Following illumination of bacterial reaction centers in the open state, the following sequence of reactions occurs:

P.QA.QB --> P*.QA.QB --> P+.QA-.QB <=> P+.QA.QB-
                kAP = 10 s-1

The photochemical products return to the ground state by back-reaction through a pathway which has a half-time (in reaction centers from Rb. sphaeroides) of about 70 -100 ms, when forward electron transfer from QA- is prevented.

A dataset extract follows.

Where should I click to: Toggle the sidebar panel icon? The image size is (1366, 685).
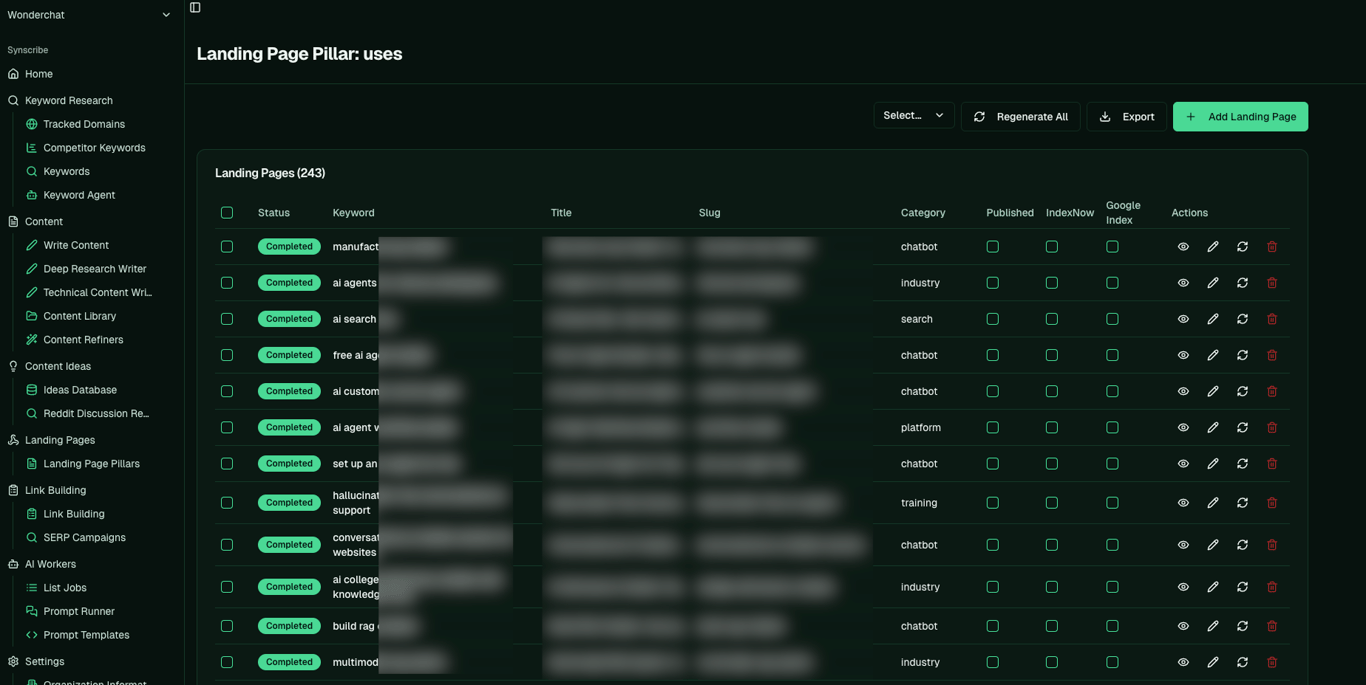[x=195, y=8]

When forward electron transfer can occur to the secondary quinone, the back- reaction time is longer, because the electron in the acceptor pool is shared between QA and QB. The ratio of back-reaction times is related to the fractional occupancy of the QA-.QB state.

Relation between back-reaction rate constants and the equilibrium constant between the acceptor quinones can be approached as follows.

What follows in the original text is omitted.